→ **SUPPLIED RECORDS**:
_ _ _ _ _ _ _
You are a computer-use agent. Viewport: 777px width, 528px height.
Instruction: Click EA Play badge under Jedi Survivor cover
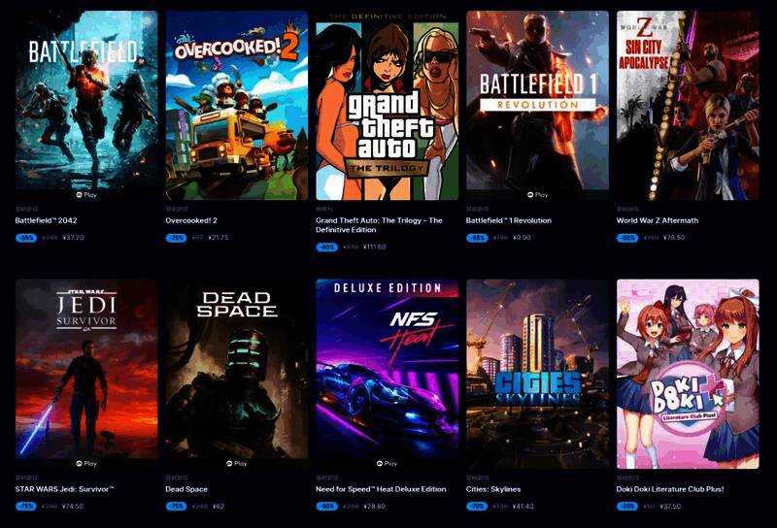click(x=86, y=464)
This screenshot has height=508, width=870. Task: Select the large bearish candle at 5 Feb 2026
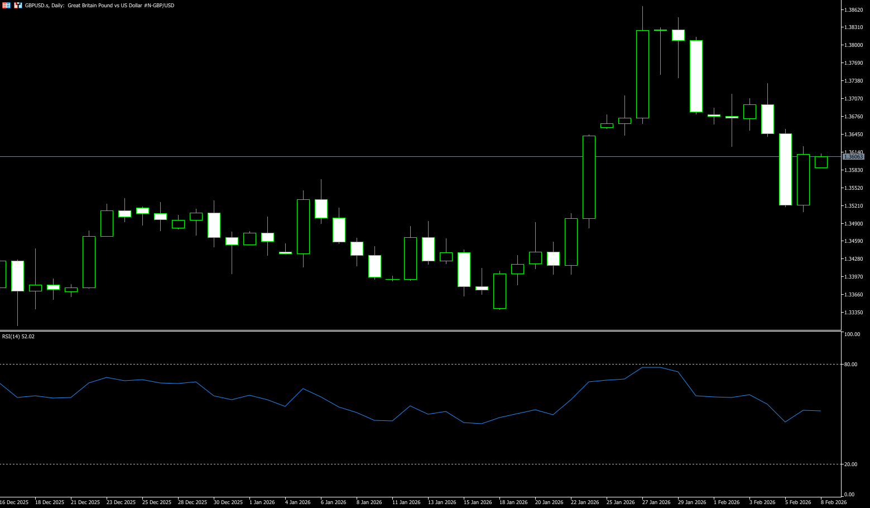coord(785,169)
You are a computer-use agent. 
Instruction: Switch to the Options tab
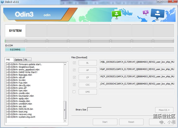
_ _ _ _ _ _ _
→ **DESCRIPTION OF THE TASK**:
Restate all of the material word for word. Keep out every picture.

→ **RESPONSE AREA**:
You are a computer-use agent. Viewport: 777px width, 528px height.
Instruction: Click EA Play badge under Jedi Survivor cover
click(x=86, y=464)
This screenshot has height=508, width=870. Task: Select the large bearish candle at 5 Feb 2026
coord(785,169)
You are a computer-use agent. 
Instruction: Switch to the Options tab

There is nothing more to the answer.